I am sure that many share my own shocked reaction and my immediate gut feeling of outrage at seeing the hospital protests. I have also heard a wide range of rhetoric about how anti-vaxxers should be treated, including the openly expressed sentiment that they should be denied healthcare and left to die. Not only is there no attempt to understand the anti-vax sentiment, but the vitriol directed toward anti-vaxxers is glaring when viewed dispassionately.
In fact, what it looks like is classic scapegoating. The definition of scapegoating is when the guilt of a community is placed upon some object or individuals and then cast out to absolve sins. Scapegoating is often described as an irrational act because the object, group, or individual that takes the blame isn’t actually at fault. However, scapegoating is also described as a rational act because it allows a community to continue functioning through collective absolution. The scapegoat takes the blame for some sins that the community cannot or will not reconcile.
The function of COVID-19 blame-shifting
Before vaccines were readily available, some 25,000 people died from COVID in Canada. Thousands of vulnerable older adults died in nursing homes. Racialized communities bore a disproportionate share of death and suffering. People experiencing homelessness did not receive the support or care they needed to stay healthy and survive.

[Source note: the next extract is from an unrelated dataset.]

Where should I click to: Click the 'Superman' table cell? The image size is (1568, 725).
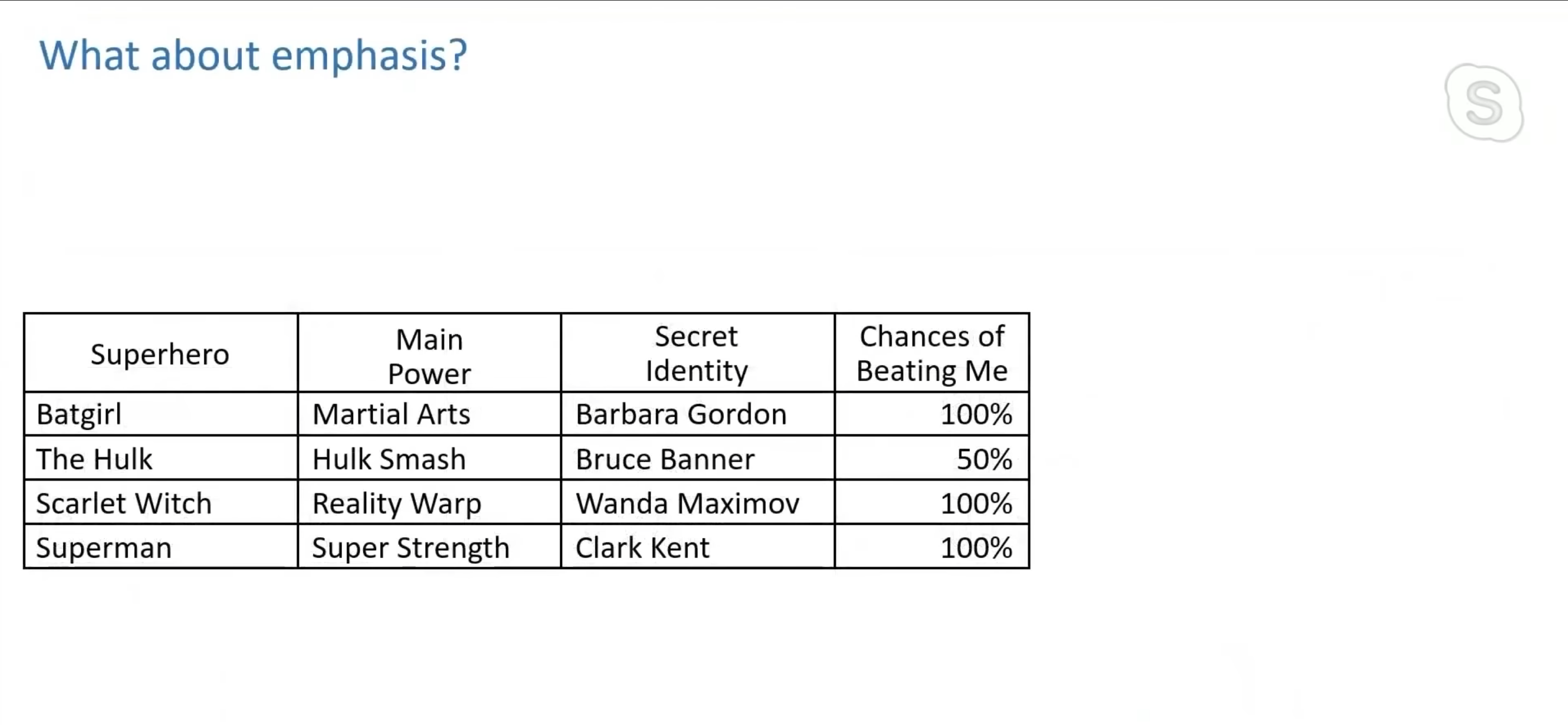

At the federal and provincial levels, governments failed to make good decisions concerning public health, and failed to learn lessons and made the same mistakes repeatedly. Canada engaged in vaccine nationalism, among the worst actors of any developed countries, while in the public sphere, a discussion took place about whether the country was at “the front of the line.”

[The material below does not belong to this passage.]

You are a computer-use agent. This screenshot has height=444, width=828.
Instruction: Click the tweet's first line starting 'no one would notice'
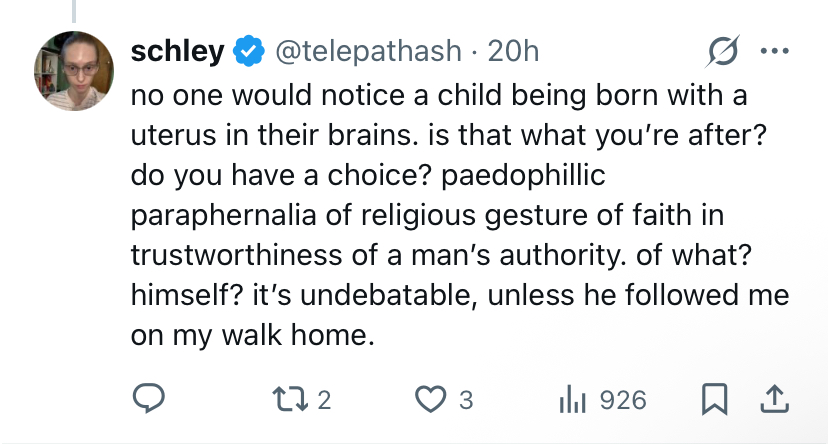439,96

And unfortunately, it has to be said that lots of individuals didn’t do their part. I’m not going into detail on this here, other than to say that while tens of thousands of people died, many people insisted on their holidays and creature comforts. (For interested readers, I have previously tried to qualify Canadian COVID-19 shortcomings in a couple of different articles here and here.)
The point is, ugly things happened during the pandemic in Canada. Most of this ugliness is not something people want to talk about and is actually something people want to cover over and forget.

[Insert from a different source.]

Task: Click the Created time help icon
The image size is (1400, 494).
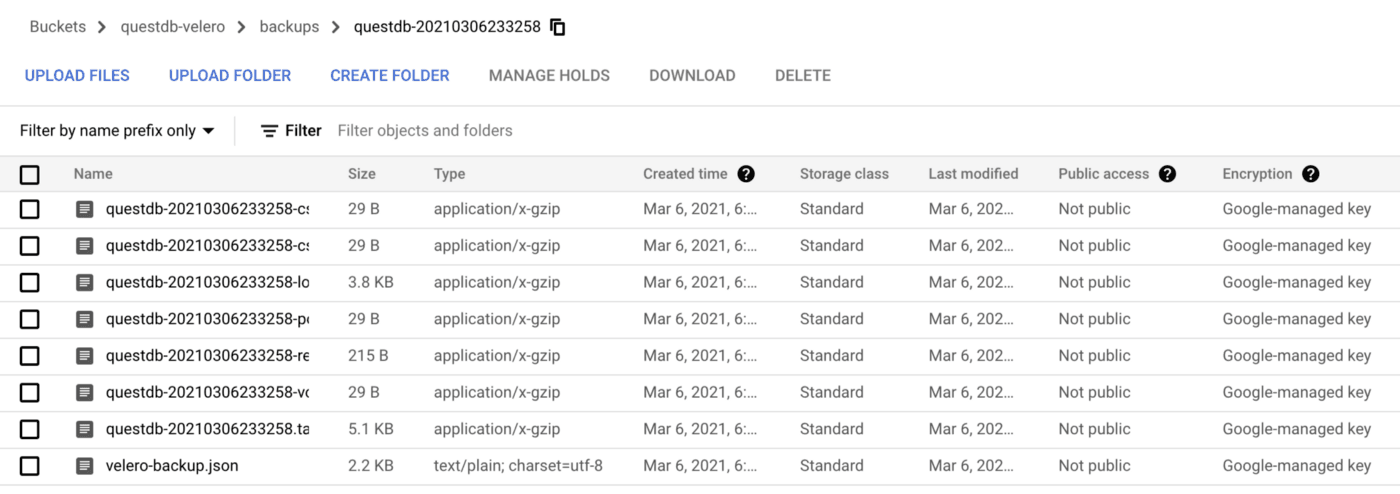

When much of the country got vaccinated, it provided an opportunity to start fresh. It was a chance to purge the guilt from our collective psyche. All the bad behaviour, unnecessary suffering, and death are magically erased for anyone who gets a syringe of vaccine injected in their arm. Those who would not get vaccinated, of course, then become responsible for all the ugliness that came before.
It is irrational and rational at the same time. Irrational, in the sense that anti-vaccine protesters are not responsible for the ugliness that played out in this country during the first year-and-a-half of the pandemic. Rational, in the sense that the caricature of the anti-vax protester is a convenient vessel for the deep-seated guilt so many are keen to forget. Like any scapegoat, all the sins are placed upon them, and they are cast out of the community so that everyone else can move on.
Canada’s COVID reckoning
To be clear, once again, none of this is meant to justify protests in front of hospitals by anti-vaccine protesters or to generate any sympathy for their cause. I disagree with them, and I feel that if they want to claim their right not to get vaccinated, they also need to accept their responsibility not to endanger the rest of the community.
But the rest of the community also needs to accept its responsibility. Getting vaccinated does not absolve people of their responsibility for what happened. And the country will need to come to a serious reckoning if we ever hope to move past this collective shame. That reckoning can’t happen when the collective impulse is to scapegoat anti-vaxxers.